Bernie Sanders and Alan Greenspan "Chat"

Discussion in 'Politics' started by piezoe, Mar 2, 2016.

  1. well I'll meet you half way. Eliminate my employer tax, lower my corp tax, and about half the EPA, OSHA, and a few thousand other regulations that cost me money and I wll glady give all that money directly to my employees.
     
    #21     Mar 3, 2016
  2. Would you like some infrastructure and fresh air with your order, and perhaps a glass of clean water?
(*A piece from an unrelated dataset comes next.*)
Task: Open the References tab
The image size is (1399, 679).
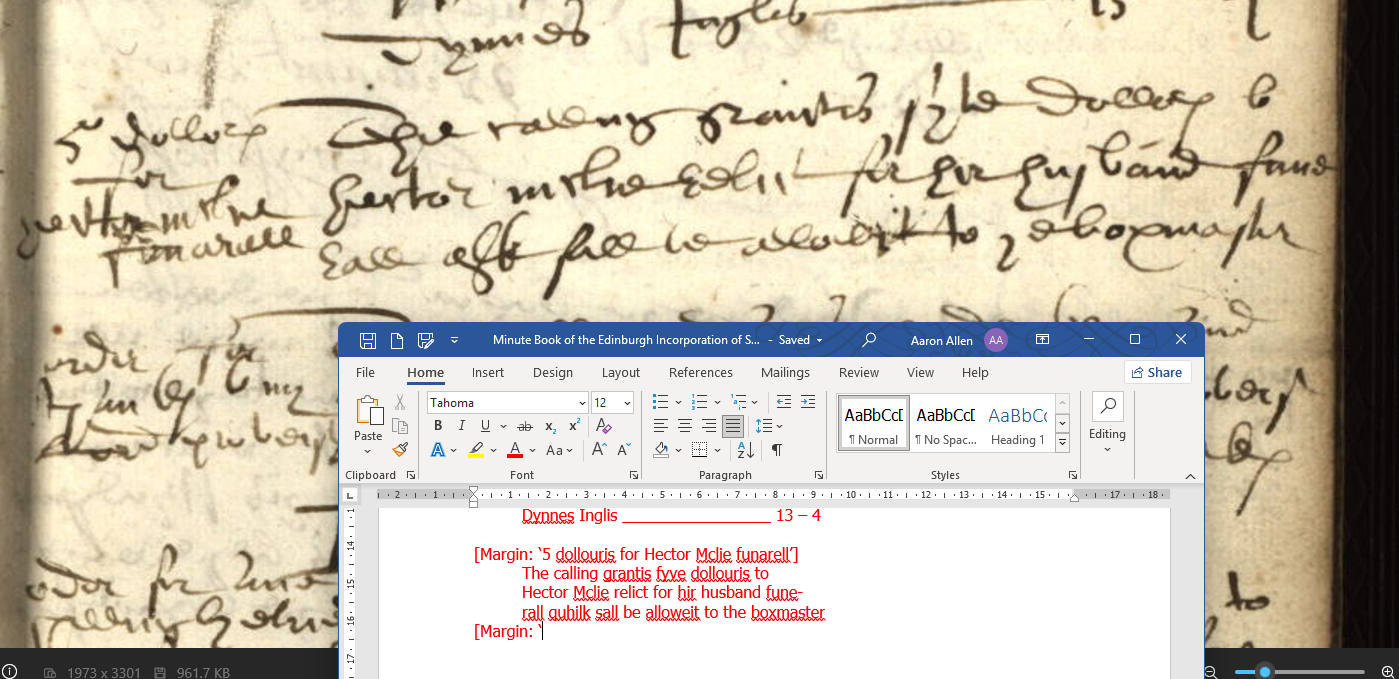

    As for eliminating OSHA, do you think danger pay will be cheaper? At the very least, the workplace will become more exciting.
     
    Last edited: Mar 3, 2016
    #22     Mar 3, 2016
  3. piezoe

    piezoe

    I don't think the need for a national minimum wage has anything at all to do with this. I believe a national minimum wage is essential in a large mixed economy to prevent unsound, capitalist business practices from gaining a foothold and damaging the economy.
     
    #23     Mar 3, 2016
  4. very little of the so called infrastructre is federally funded. Every year they try to remove impurities from water by EPA mandate. Now they need new microcopes just to see what it is left to remove. The whole government is on auto pilot. And when it comes time for somebody to give in, it's us against you. The business owner or the government. The government has become so powerful that we actually need to buy it because we can no longer compete against it anymore. Fresh air, clean water? no problem, we don't need them anymore. Now we have Climate Change.
     
    #24     Mar 3, 2016
  5. fhl

    fhl


    So paying an employee according to the value he brings to a business is somehow a distortion of capitalism and you have a better idea. Ok. lmao

    Earth to commie. If you drive that company out of business, then those employees have no job. And those employees still have the same fundamental worth that they had before. They're not going to be worth any more to another business than the one you just shut down. You think those unskilled workers will be worth more to target than they are to walmart? To any other business?

    If you force all these people to receive higher wages than they are worth, you automatically force up the cost of living for everybody, and then these poor souls are in exactly the same position that they were in before. They are still receiving less than you feel they "need".

    And you think that implementing all of your regulations isn't a distortion, but rather letting the market work properly is a distortion. Virtually every post of your reeks of standing logic on its head.
     
    #25     Mar 3, 2016
  6. Perhaps you should consider how plantation owners in the Old South assigned "value" to labor. Business models, and all that.
     
    #26     Mar 3, 2016
  7. you can't divorce wages from business. I think we all want USA to have the highest wages in the world. One component of a high wage is gainful employment by a profitable business. The best way to keep a business profitable is to keep wages as low as possible. The best way to get laid off is to make wages too high.
     
    #27     Mar 3, 2016
  8. *Sniff*

    I think I just stepped on some supply-side.
     
    #28     Mar 3, 2016
  9. no, like I said, I'll meet you half way. It's a little late to get things going, but a regular something everyone both the boss and the employee can plan for raise in a non disruptive min wage (if you insist on a min wage) should have been implemented long ago.
     
    #29     Mar 3, 2016
  10. fhl

    fhl

    So saith the armchair economist that has more knowledge than all the participants in the market collectively put together.